🤖 What You Will Build

A fully local AI assistant that listens to your voice, thinks with Gemma 4, decides on its own when to look through the webcam, and speaks its answers back to you. No internet connection required after setup.

  • Hardware: Jetson Orin Nano 8GB
  • Model: Gemma 4 E2B (quantized)
  • Capabilities: Voice input → AI reasoning → Vision when needed → Voice output
  • Cloud dependency: None

You Can Now Run a Voice + Vision AI Assistant Locally — And It Decides When to Use the Camera on Its Own

The thing that makes this build genuinely interesting is not the voice capability or the vision capability on its own. It is that the model decides autonomously when to use the camera. You do not say "look at this" or trigger any camera mode manually.

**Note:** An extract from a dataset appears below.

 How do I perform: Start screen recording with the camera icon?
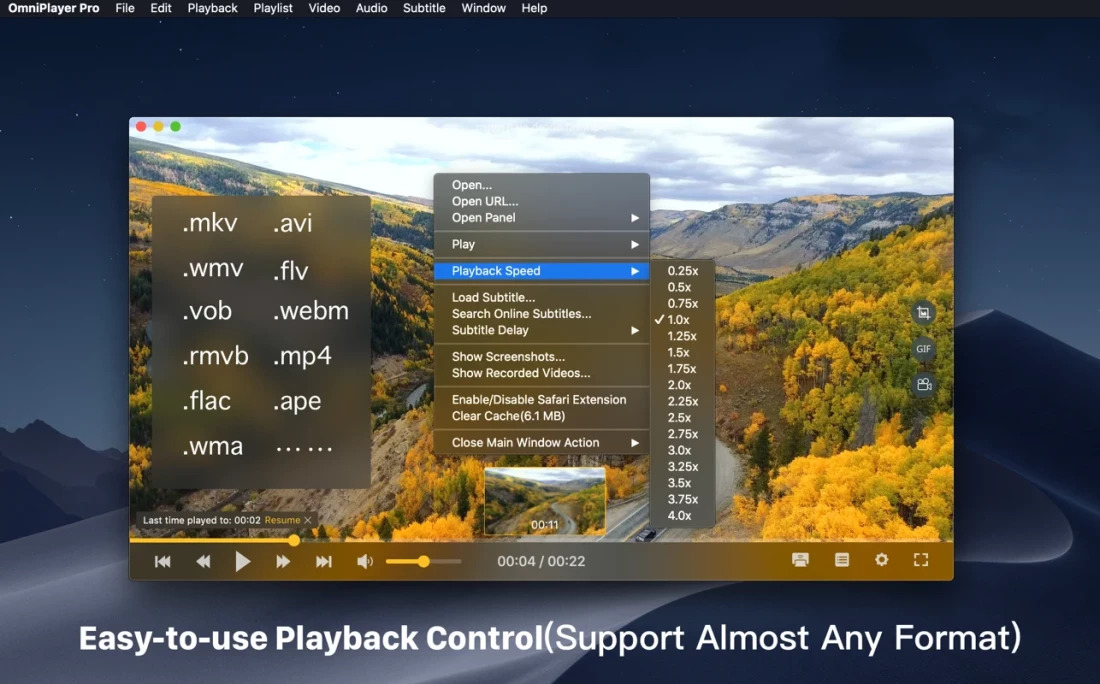[x=922, y=384]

You just ask a question — and if the model determines that seeing would help it answer better, it calls a tool that captures a webcam frame and incorporates what it sees into its response.

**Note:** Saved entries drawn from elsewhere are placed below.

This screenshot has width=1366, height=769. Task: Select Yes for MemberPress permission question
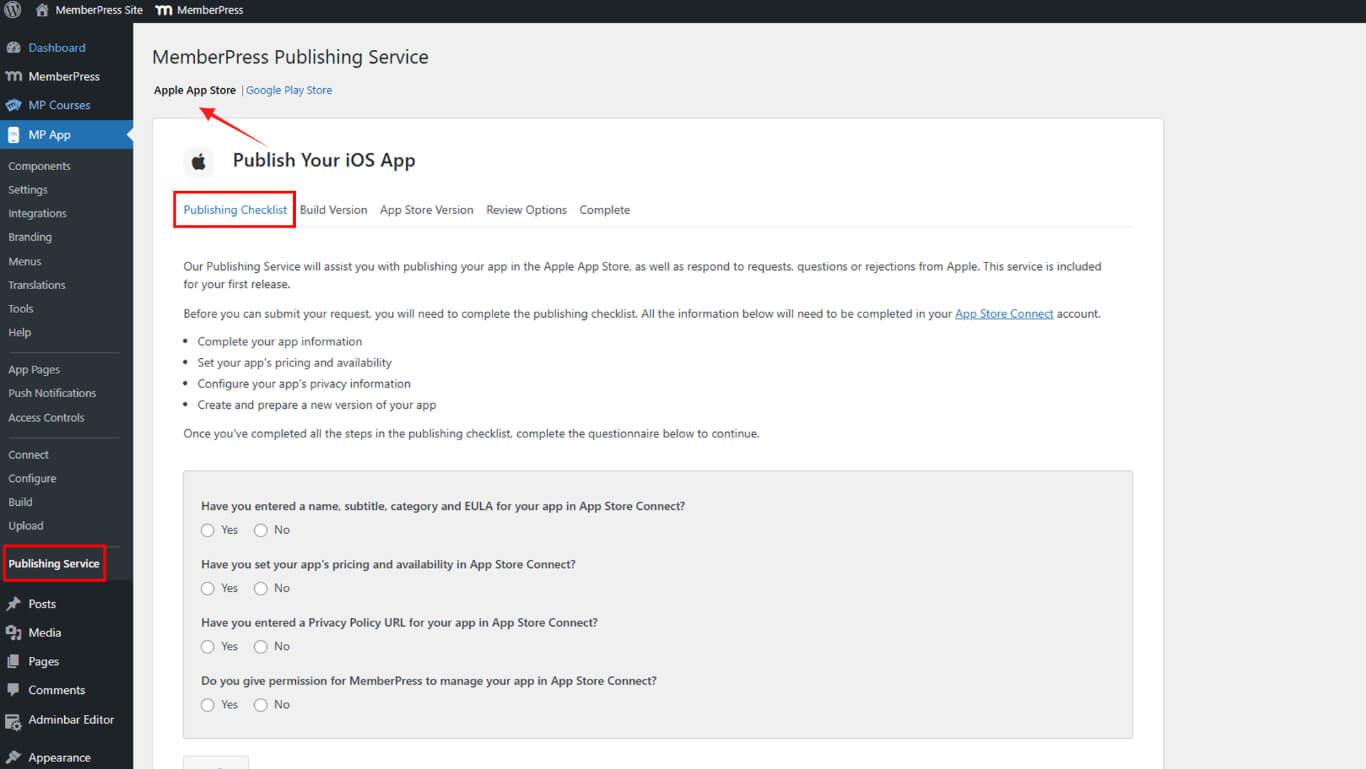click(x=208, y=705)

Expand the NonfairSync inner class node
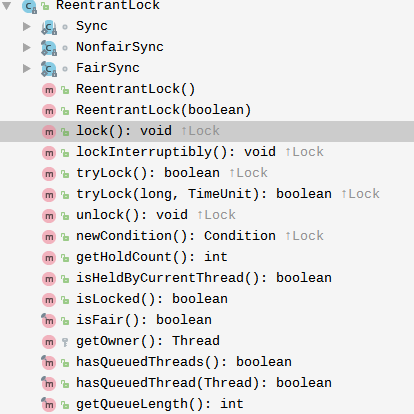pyautogui.click(x=27, y=48)
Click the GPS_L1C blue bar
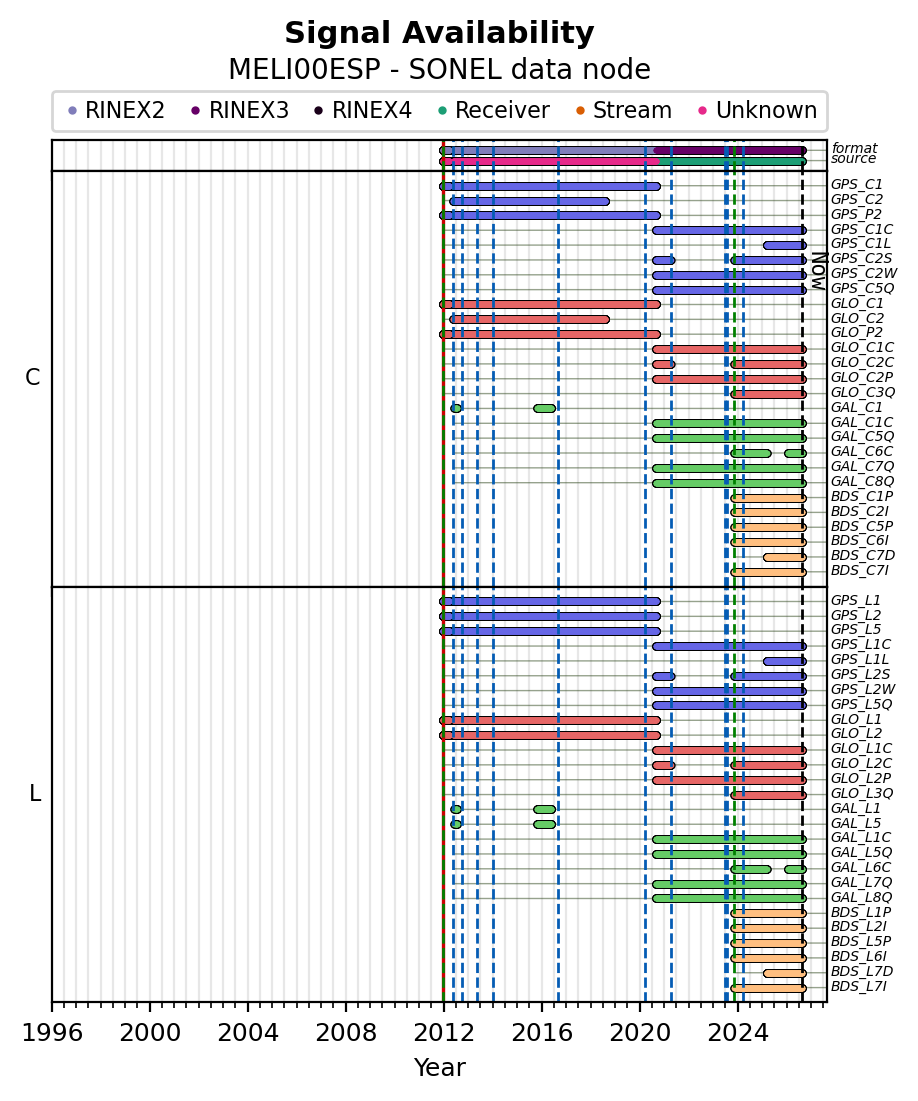The image size is (918, 1101). point(729,647)
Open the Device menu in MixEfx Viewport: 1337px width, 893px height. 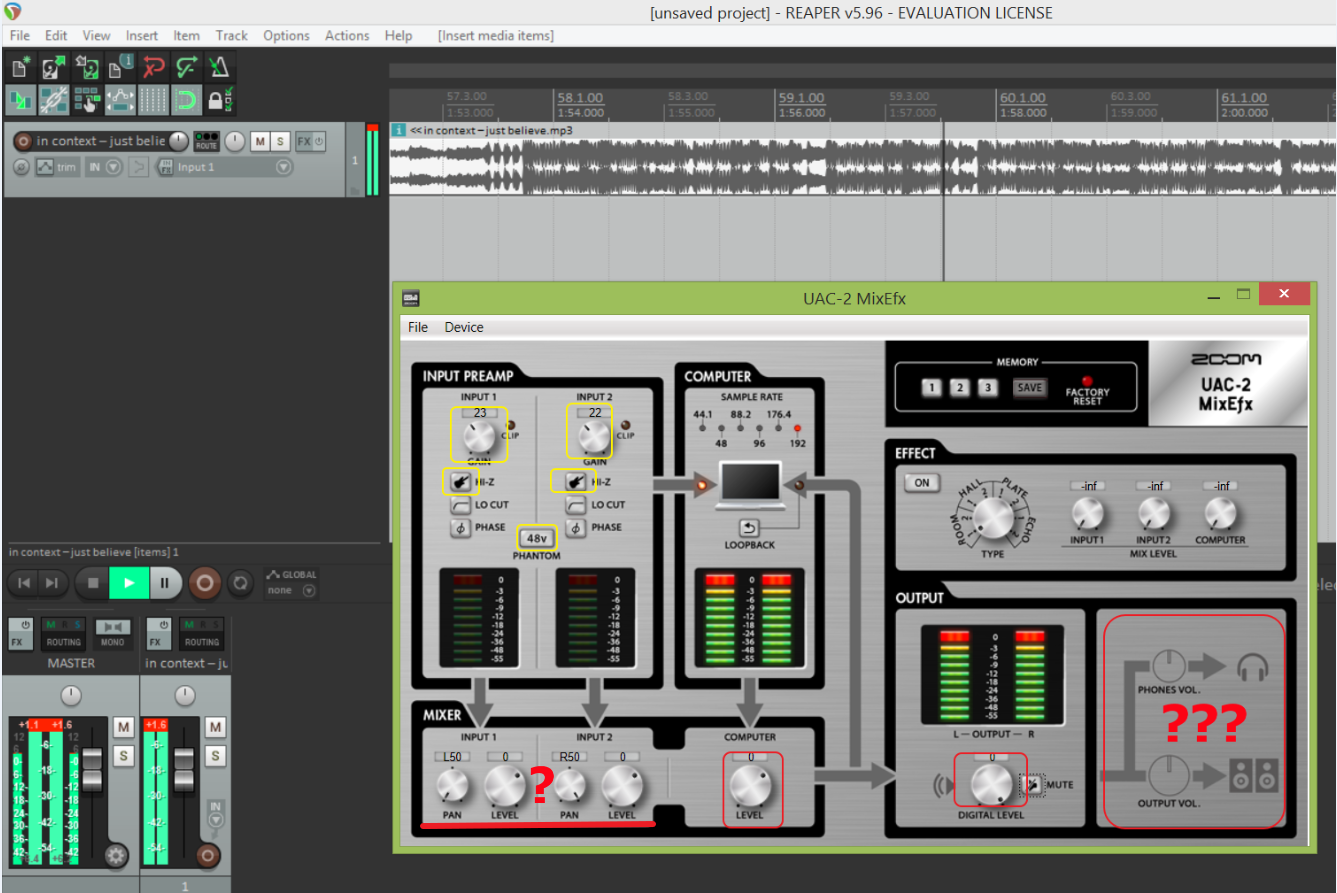point(463,327)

This is what VLA — Vision-Language-Action — means in practice. The model reasons about which of its available capabilities to use, then uses them. It is a small but meaningful step toward AI systems that act rather than just respond.

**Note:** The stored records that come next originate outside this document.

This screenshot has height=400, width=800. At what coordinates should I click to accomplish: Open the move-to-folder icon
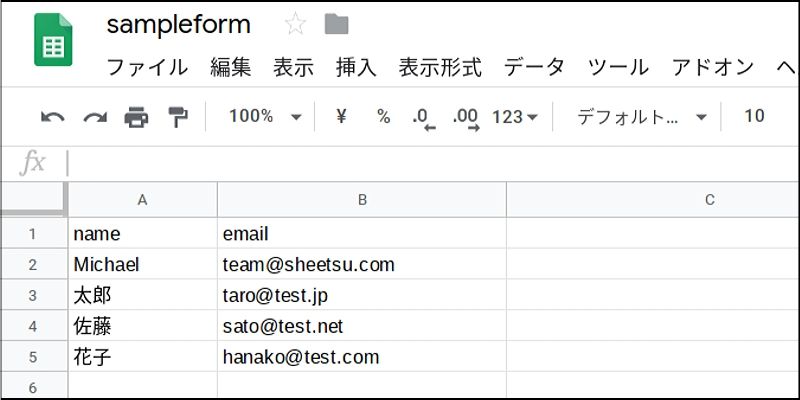pyautogui.click(x=337, y=24)
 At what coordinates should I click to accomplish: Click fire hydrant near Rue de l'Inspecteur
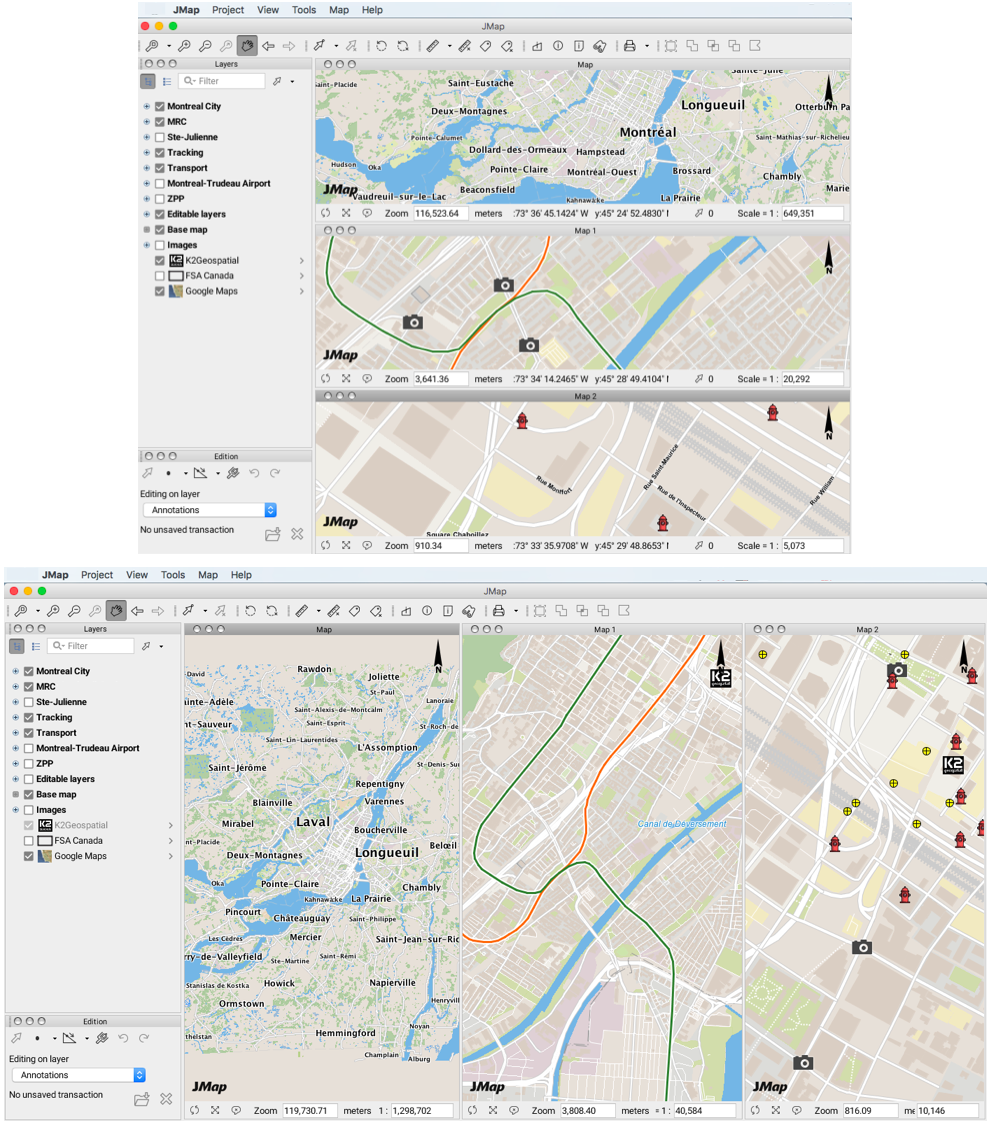coord(662,523)
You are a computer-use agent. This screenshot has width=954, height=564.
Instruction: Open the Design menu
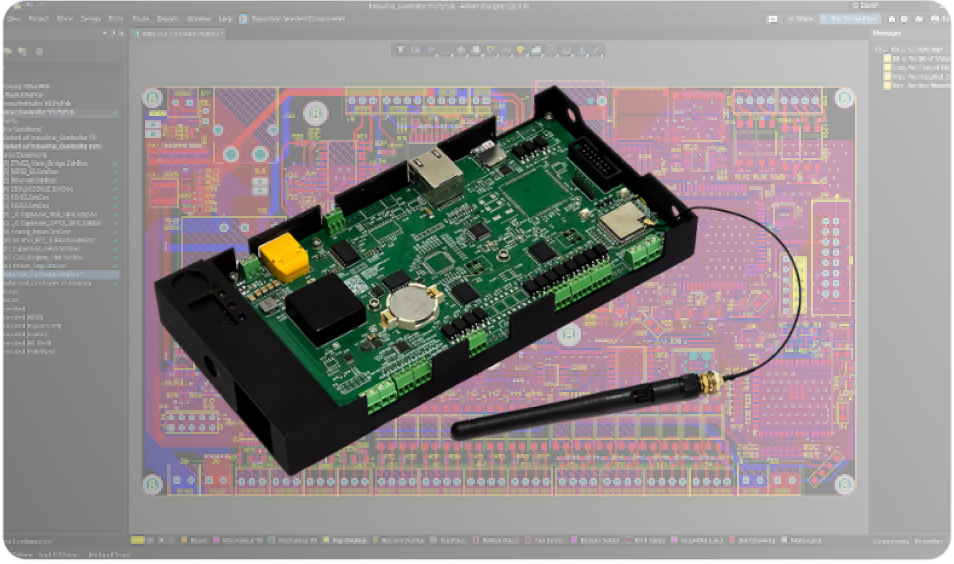[90, 18]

And it runs entirely on a Jetson Orin Nano. No cloud. No API keys. No monthly fees. Real-time inference on hardware that fits in your hand.


Understanding the Pipeline

Before touching any commands, understand what is actually happening when the system runs:

You speak
    ↓
Speech-to-Text (STT) — converts your voice to text
    ↓
Gemma 4 — reasons about your question
    ↓
    ├── If vision is useful: captures webcam → analyzes → responds
    └── If vision not needed: responds directly
    ↓
Text-to-Speech (TTS) — converts response to audio
    ↓
Speaker output

The critical decision point is step 3 — Gemma 4 evaluating whether vision would help. This is handled through a tool-calling mechanism. The model has access to a tool called look_and_answer, and it calls that tool when it judges that visual information would improve its response. No hard rules, no keywords, no user triggers. The model makes the call.


Hardware Requirements

  • Jetson Orin Nano 8GB — the 8GB variant is required; 4GB does not have enough RAM
  • USB webcam — any standard UVC-compatible webcam works
  • USB microphone — a dedicated USB mic gives better results
  • USB speaker or headphones — for audio output
  • Keyboard — for initial setup
  • Internet connection — only needed during setup to download the model

Step 1: Get the Code

Clone the repository that contains the VLA demo script:

git clone https://github.com/asierarranz/Google_Gemma.git
cd Google_Gemma/Gemma4

If you prefer to download just the script without the full repository:

wget https://raw.githubusercontent.com/asierarranz/Google_Gemma/main/Gemma4/Gemma4_vla.py

Step 2: Install System Dependencies

Update your package list and install the required system packages:

sudo apt update
sudo apt install -y \
  git build-essential cmake curl wget pkg-config \
  python3-pip python3-venv python3-dev \
  alsa-utils pulseaudio-utils v4l-utils psmisc \
  ffmpeg libsndfile1

This step will take a few minutes. The most important packages are alsa-utils and v4l-utils, which you will need later to identify your microphone and webcam device identifiers.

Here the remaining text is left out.